Teks Bacaan:
============

Home » News » Keterwakilan Perempuan dalam Afirmasi Semu

Keterwakilan Perempuan dalam Afirmasi Semu

Rifaldy Zelan

Data, News

Keterwakilan Perempuan dalam Afirmasi Semu

Bincangperempuan.com – Indonesia baru saja menyelesaikan hajatan politiknya.Pemilihan Umum (Pemilu) dan Pemilihan Kepala Daerah (Pilkada) digelar di tahun yang sama, tahun 2024. Di tengah riuh rendah isu yang mencuat, perbincangan tentang keterwakilan perempuan dalam kontestasi politik acap dipinggirkan. Padahal, hingga saat ini keterwakilan perempuan yang setara masih jauh dari angan. 

Pasal 245 Undang-Undang Nomor 7 Tahun 2017 tentang Pemilu (UU Pemilu), sejatinya telah mensyaratkan keterwakilan perempuan paling sedikit 30 persen di Pemilu. Namun, pada faktanya, masih banyak partai politik yang tidak menjalankan amanat tersebut. Misalnya, pada kasus Pemilihan Legislatif (Pileg) di daerah pemilihan Gorontalo tahun 2024 silam, Mahkamah Konstitusi memerintahkan pemungutan suara ulang karena tidak semua partai politik menjalankan ketentuan 30% keterwakilan perempuan.

Ini menunjukan meskipun kebijakan afirmasi telah dijamin oleh peraturan perundang-undangan, masih terdapat tantangan untuk mewujudkan kuota 30% keterwakilan perempuan. Tantangan tersebut mencakup kekerasan terhadap perempuan dalam politik, baik dalam bentuk kekerasan seksual, verbal, digital, ekonomi, maupun struktural, yang kerap membuat mereka enggan bertahan. Selain itu, tingginya biaya politik juga menjadi penghalang bagi perempuan untuk maju sebagai kandidat.

Perempuan Rentan Alami Kekerasan dalam Politik

Dalam penelitian oleh Women Research Institute (WRI) yang didukung WFD, terhadap 275 responden politisi perempuan, ditemukan 82 persen responden melaporkan bahwa Kekerasan terhadap Perempuan dalam Politik (KTPP) di Pemilu 2024 meningkat dibandingkan pemilu-pemilu sebelumnya.

Bentuk-bentuk KTPP yang dialami oleh para politisi perempuan antara lain mencakup kekerasan seksual (52%), kekerasan verbal (51%), kekerasan digital (45%), kekerasan ekonomi (42%), dan kekerasan struktural (38%).

============

Soal Latihan:
**A)** Sebutkan semua bentuk Kekerasan terhadap Perempuan dalam Politik beserta persentasenya menurut artikel tentang keterwakilan perempuan.
**B)** Lanjutkan artikel tentang keterwakilan perempuan mulai dari setelah kalimat terakhir yang ditampilkan.
Entri-entri yang ada tidak perlu digunakan.

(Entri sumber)
============

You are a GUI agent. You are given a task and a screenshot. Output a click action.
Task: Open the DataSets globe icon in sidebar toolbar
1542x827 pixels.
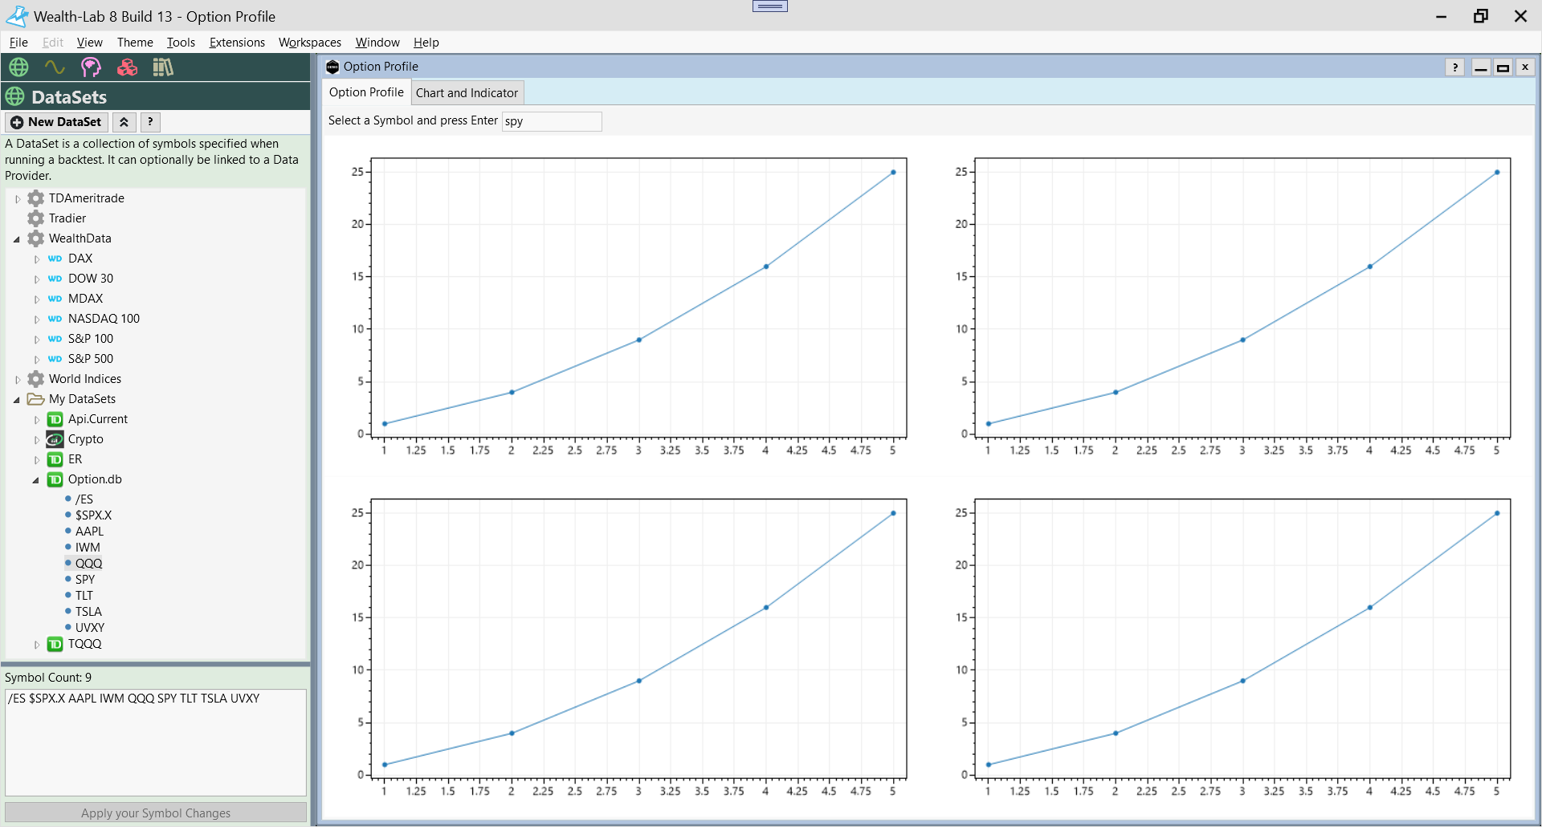18,67
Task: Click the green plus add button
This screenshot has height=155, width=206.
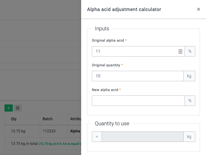Action: pyautogui.click(x=9, y=108)
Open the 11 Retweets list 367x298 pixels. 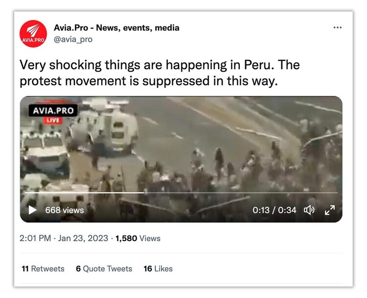pos(43,269)
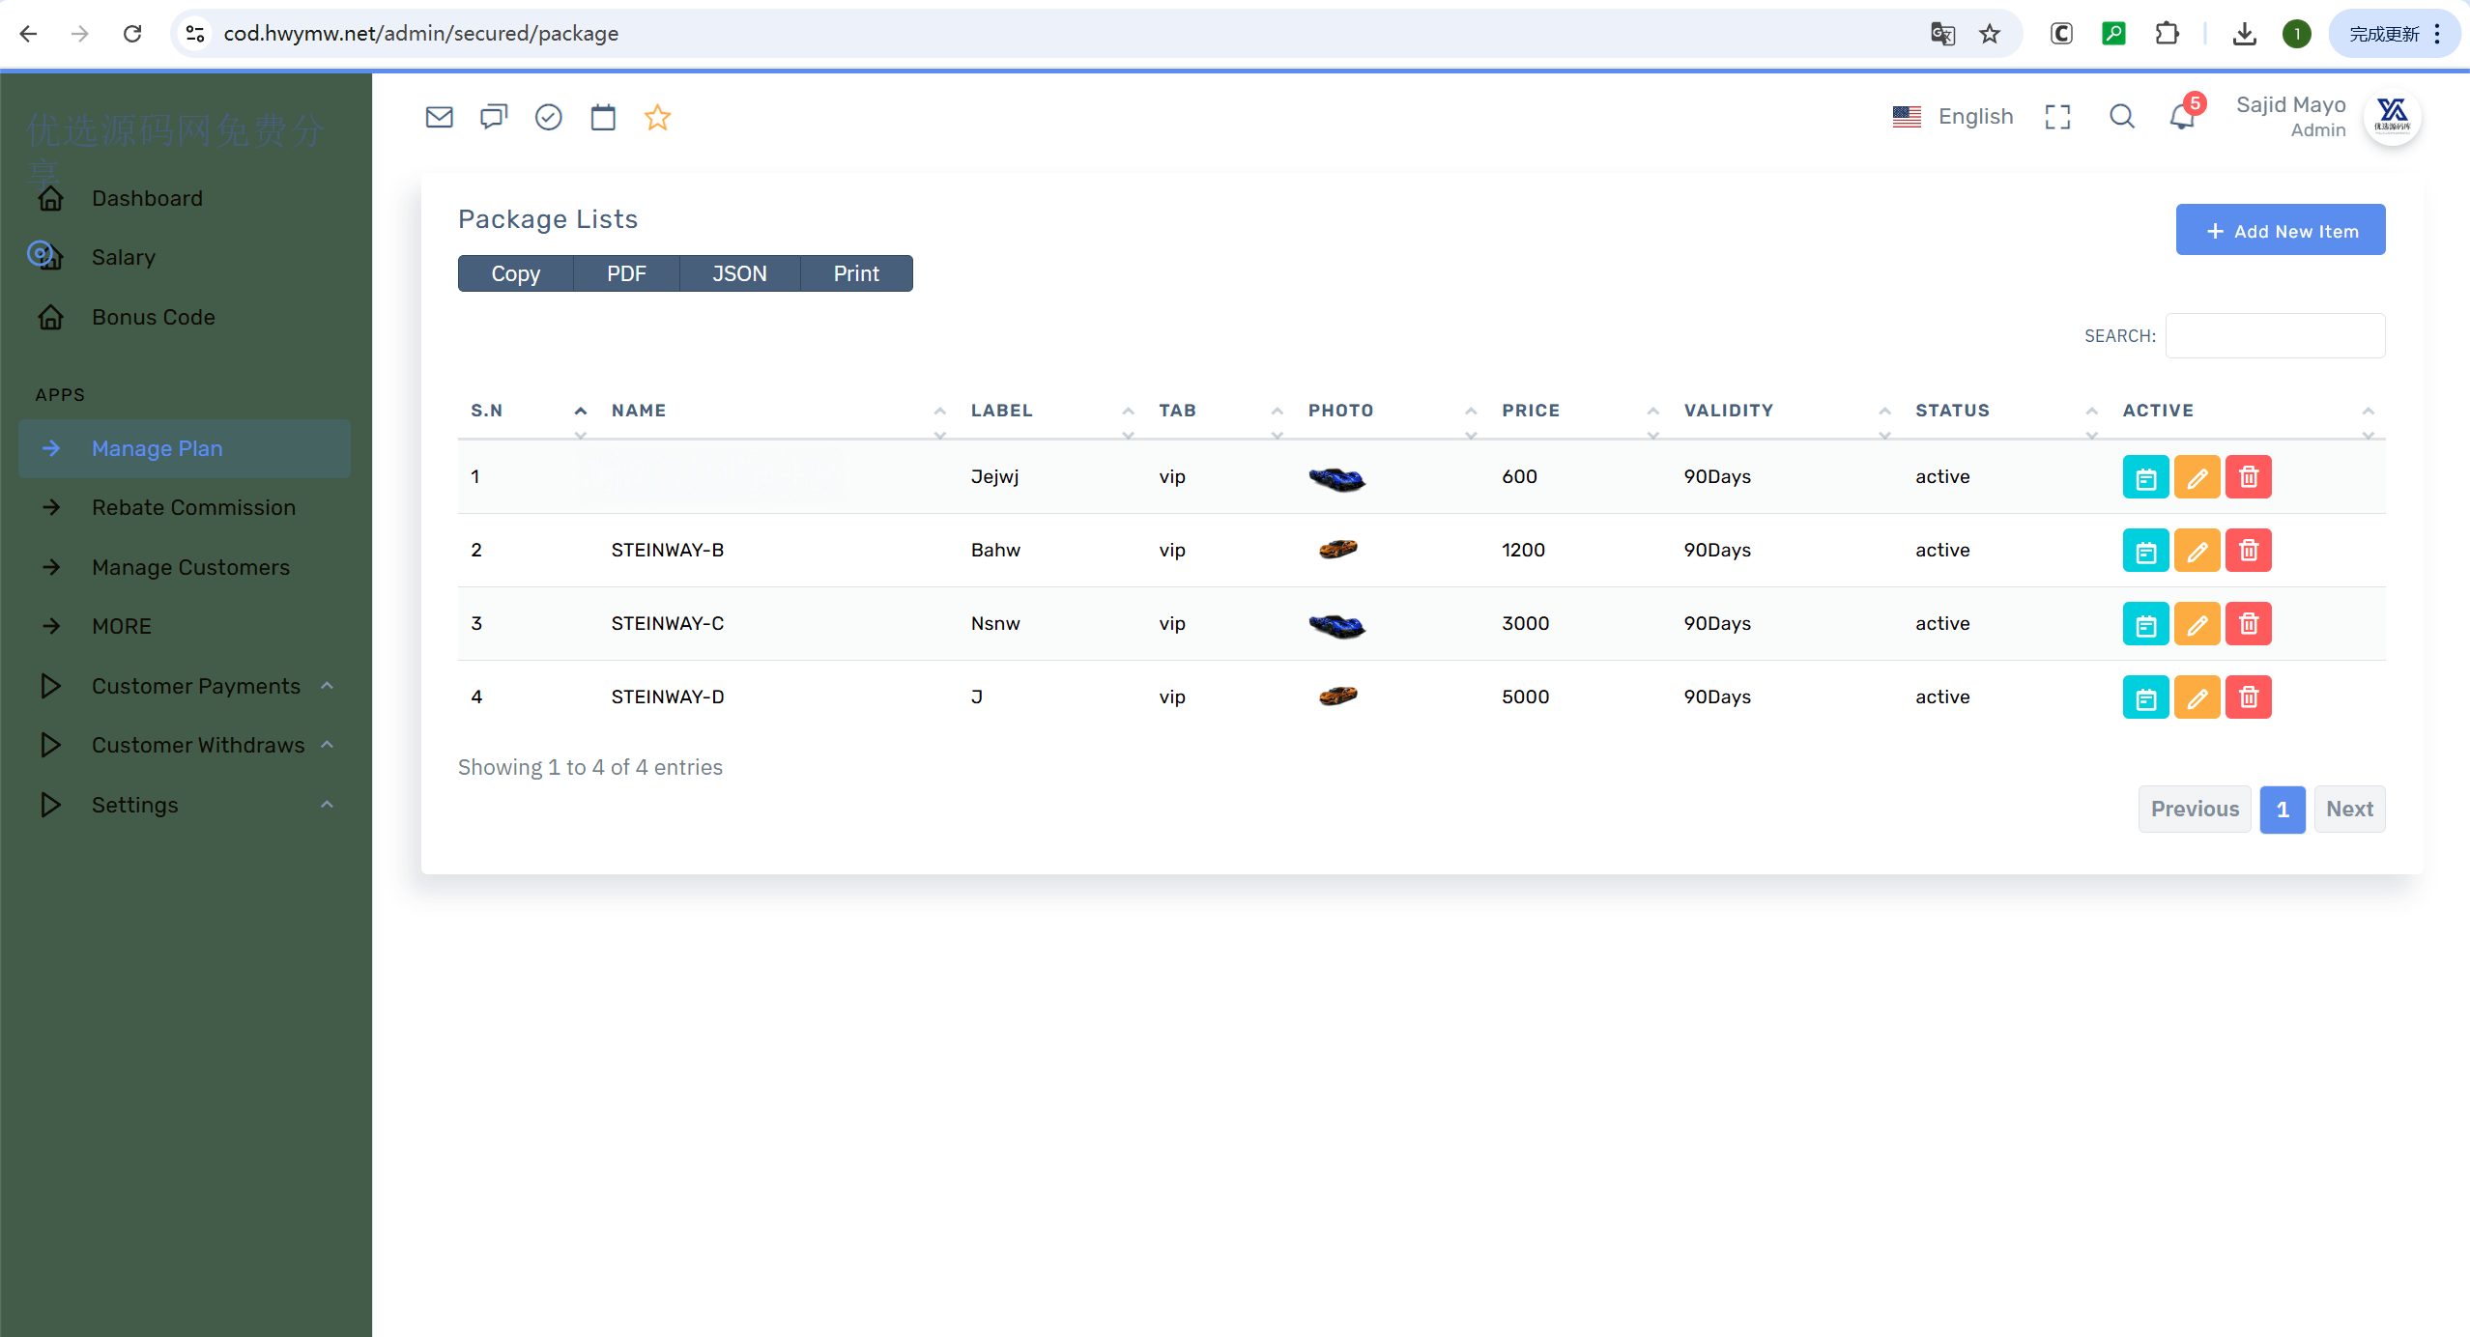This screenshot has width=2470, height=1337.
Task: Edit the STEINWAY-B package with pencil icon
Action: tap(2197, 551)
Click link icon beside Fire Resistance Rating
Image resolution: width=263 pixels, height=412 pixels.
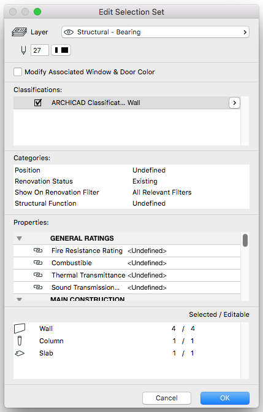[x=38, y=251]
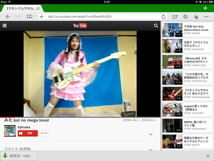Reload the current page
The height and width of the screenshot is (161, 214).
click(x=163, y=16)
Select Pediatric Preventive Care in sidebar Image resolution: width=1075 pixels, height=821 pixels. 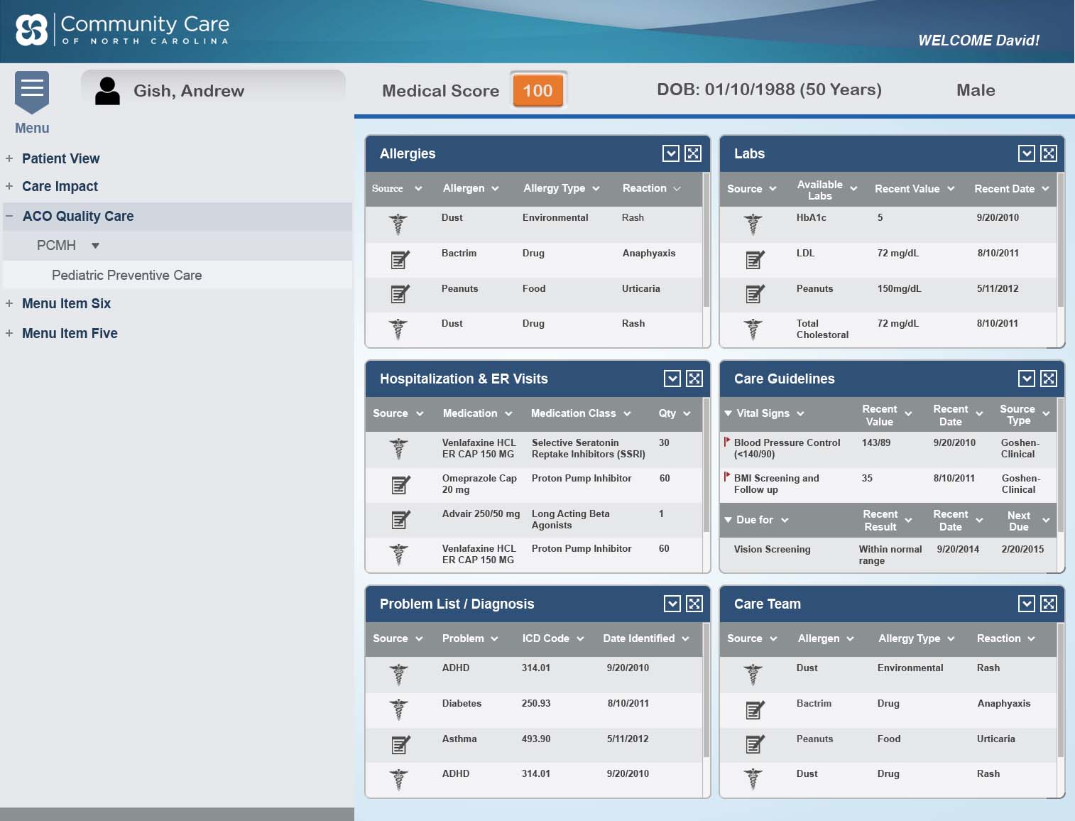tap(126, 275)
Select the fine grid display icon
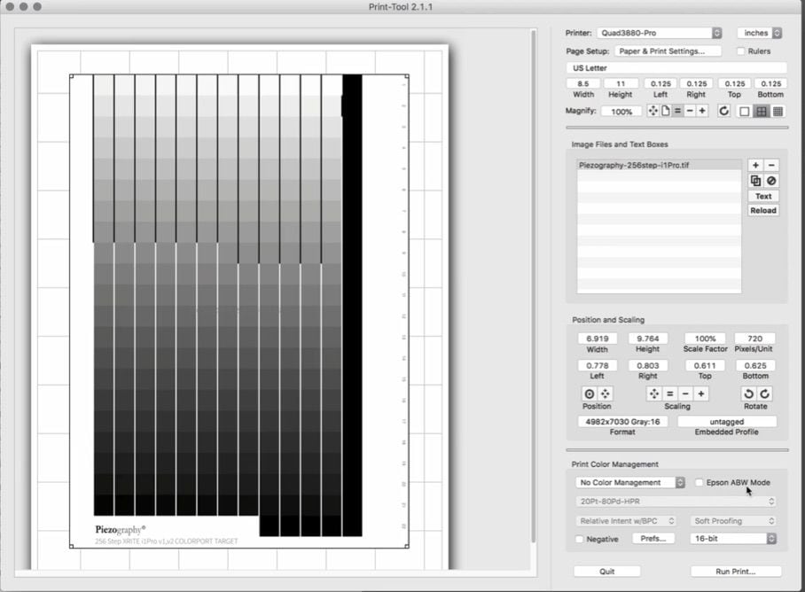805x592 pixels. coord(778,111)
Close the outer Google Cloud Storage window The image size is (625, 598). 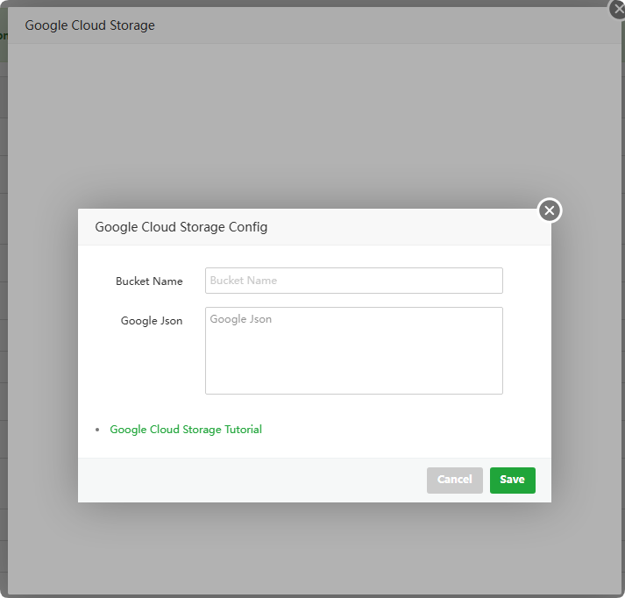pos(618,9)
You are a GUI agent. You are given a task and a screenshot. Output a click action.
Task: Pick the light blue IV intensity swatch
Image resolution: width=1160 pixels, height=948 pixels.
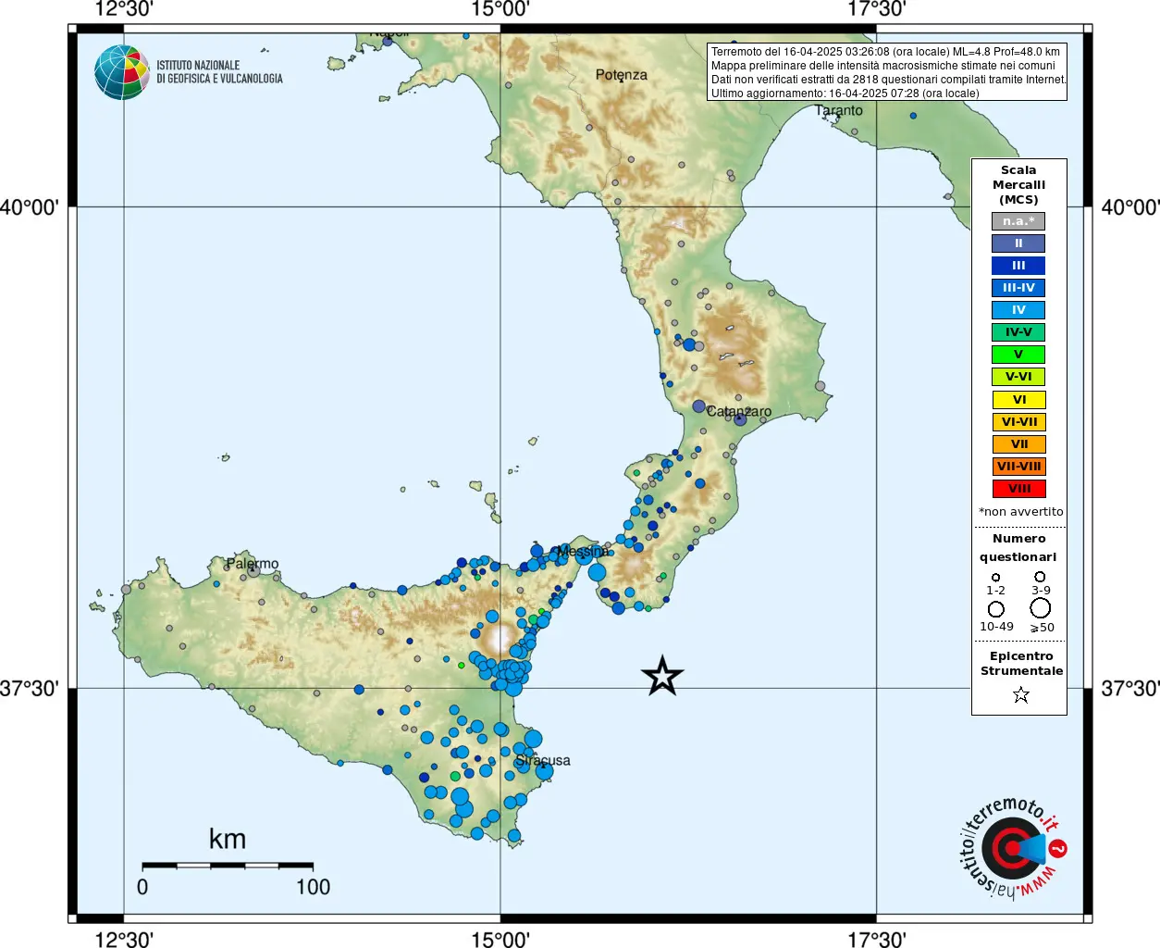coord(1018,310)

============

Jawaban:
**A)** Kekerasan seksual (52%), kekerasan verbal (51%), kekerasan digital (45%), kekerasan ekonomi (42%), dan kekerasan struktural (38%).

**B)**
Dalam penelitiannya, WRI menemukan bahwa politisi perempuan mengalami objektifikasi, baik di ranah digital maupun dalam interaksi langsung. Di ranah digital, misalnya, dengan menyunting gambar wajah mereka agar seolah-olah muncul dalam konten pornografi. 

Sementara itu, dalam interaksi langsung, mereka mengalami pelecehan fisik salah satunya dari senior partai, seperti disentuh tanpa persetujuan, dengan alasan bahwa politisi tidak boleh ‘kaku’. Kemudian, ketika politisi perempuan itu melawan atau menyampaikan rasa keberatannya, mereka akan dihina dengan perkataan ‘sok moralis’.

Kekerasan ini berdampak negatif pada kinerja politik politisi perempuan. Dalam penelitian tersebut, ditemukan dampak kekerasan mencakup dampak psikologis dan emosional, seperti hilangnya kepercayaan diri dalam ruang politik. Tak hanya itu, kekerasan juga berdampak pada partisipasi politik politisi perempuan, yakni dengan menurunnya minat perempuan untuk terlibat dalam politik.

“Jadi, akhirnya perempuan yang tadinya sudah mau maju, dia kehilangan kepercayaan diri, dia jadi minder,” jelas Edrianna Noerdin atau Nana, Direktur Program WRI dalam seminar publik bertajuk Refleksi dan Evaluasi Keterwakilan Perempuan di Tahun Politik pada Senin (17/03/2025), yang diselenggarakan oleh Westminster Foundation for Democracy (WFD) di Universitas Atma Jaya, 

Dampak lainnya ialah dampak inkonstitusional, yakni terhambatnya representasi substantif perempuan di parlemen karena perempuan menjadi tidak berani berpendapat, dan berkurangnya jumlah perempuan yang mau terlibat dalam politik. Terakhir, terdapat dampak sistemik, yaitu terhambatnya pencapaian target keterwakilan perempuan minimal 30 persen. 

“Itu (KTPP) sudah jelas melemahkan kualitas demokrasi kita, karena kebijakan-kebijakan yang berhubungan dengan masalah kesetaraan perempuan, (seperti) masalah pendidikan dan kesehatan, kehilangan suara perempuan di dalamnya,” tegas Nana.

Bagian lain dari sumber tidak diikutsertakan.